Input material:

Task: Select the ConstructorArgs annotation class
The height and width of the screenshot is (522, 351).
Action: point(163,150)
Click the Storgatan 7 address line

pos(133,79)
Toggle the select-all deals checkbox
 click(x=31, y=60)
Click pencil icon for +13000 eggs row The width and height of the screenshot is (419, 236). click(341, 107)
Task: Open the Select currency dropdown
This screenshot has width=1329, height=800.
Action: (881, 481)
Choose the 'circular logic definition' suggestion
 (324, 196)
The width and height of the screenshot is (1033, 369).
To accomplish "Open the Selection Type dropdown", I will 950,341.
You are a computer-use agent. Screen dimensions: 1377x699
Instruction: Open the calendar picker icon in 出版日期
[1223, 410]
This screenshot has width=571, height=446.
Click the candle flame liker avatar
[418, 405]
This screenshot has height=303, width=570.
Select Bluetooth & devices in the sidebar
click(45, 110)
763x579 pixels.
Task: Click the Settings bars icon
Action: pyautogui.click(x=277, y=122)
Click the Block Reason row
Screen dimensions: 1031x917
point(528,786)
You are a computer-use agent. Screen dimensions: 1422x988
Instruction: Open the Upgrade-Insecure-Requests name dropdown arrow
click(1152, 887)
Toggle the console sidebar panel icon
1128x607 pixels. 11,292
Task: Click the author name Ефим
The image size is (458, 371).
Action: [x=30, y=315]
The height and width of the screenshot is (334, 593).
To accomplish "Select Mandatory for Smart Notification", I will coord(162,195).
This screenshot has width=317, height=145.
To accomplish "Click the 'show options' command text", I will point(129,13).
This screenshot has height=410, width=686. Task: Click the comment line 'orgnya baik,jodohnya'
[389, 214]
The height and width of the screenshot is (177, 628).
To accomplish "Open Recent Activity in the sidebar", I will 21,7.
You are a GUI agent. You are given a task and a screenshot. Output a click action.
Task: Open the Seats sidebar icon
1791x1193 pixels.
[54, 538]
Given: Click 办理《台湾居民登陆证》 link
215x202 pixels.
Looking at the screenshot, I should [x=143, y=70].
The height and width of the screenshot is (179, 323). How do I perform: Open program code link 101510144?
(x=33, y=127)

Instructions for the task:
Present all of the rows above as a numbered list, omitting any blank lines.

Task result:
1. Task: Select the ConstructorArgs annotation class
2. The height and width of the screenshot is (522, 351).
3. Action: point(163,150)
4. Click the Storgatan 7 address line
5. pos(133,79)
6. Toggle the select-all deals checkbox
7.  click(x=31, y=60)
8. Click pencil icon for +13000 eggs row The width and height of the screenshot is (419, 236). click(341, 107)
9. Task: Open the Select currency dropdown
10. This screenshot has width=1329, height=800.
11. Action: (881, 481)
12. Choose the 'circular logic definition' suggestion
13.  (324, 196)
14. The width and height of the screenshot is (1033, 369).
15. To accomplish "Open the Selection Type dropdown", I will 950,341.
16. You are a computer-use agent. Screen dimensions: 1377x699
17. Instruction: Open the calendar picker icon in 出版日期
18. [1223, 410]
19. This screenshot has width=571, height=446.
20. Click the candle flame liker avatar
21. [418, 405]
22. This screenshot has height=303, width=570.
23. Select Bluetooth & devices in the sidebar
24. click(45, 110)
25. 763x579 pixels.
26. Task: Click the Settings bars icon
27. Action: pyautogui.click(x=277, y=122)
28. Click the Block Reason row
29. Screen dimensions: 1031x917
30. point(528,786)
31. You are a computer-use agent. Screen dimensions: 1422x988
32. Instruction: Open the Upgrade-Insecure-Requests name dropdown arrow
33. click(1152, 887)
34. Toggle the console sidebar panel icon
35. 1128x607 pixels. 11,292
36. Task: Click the author name Ефим
37. The image size is (458, 371).
38. Action: [x=30, y=315]
39. The height and width of the screenshot is (334, 593).
40. To accomplish "Select Mandatory for Smart Notification", I will coord(162,195).
41. This screenshot has width=317, height=145.
42. To accomplish "Click the 'show options' command text", I will point(129,13).
43. This screenshot has height=410, width=686. Task: Click the comment line 'orgnya baik,jodohnya'
44. [389, 214]
45. The height and width of the screenshot is (177, 628).
46. To accomplish "Open Recent Activity in the sidebar", I will 21,7.
47. You are a GUI agent. You are given a task and a screenshot. Output a click action.
48. Task: Open the Seats sidebar icon
49. 1791x1193 pixels.
50. [54, 538]
51. Given: Click 办理《台湾居民登陆证》 link
52. 215x202 pixels.
53. Looking at the screenshot, I should [x=143, y=70].
54. The height and width of the screenshot is (179, 323). How do I perform: Open program code link 101510144?
55. (x=33, y=127)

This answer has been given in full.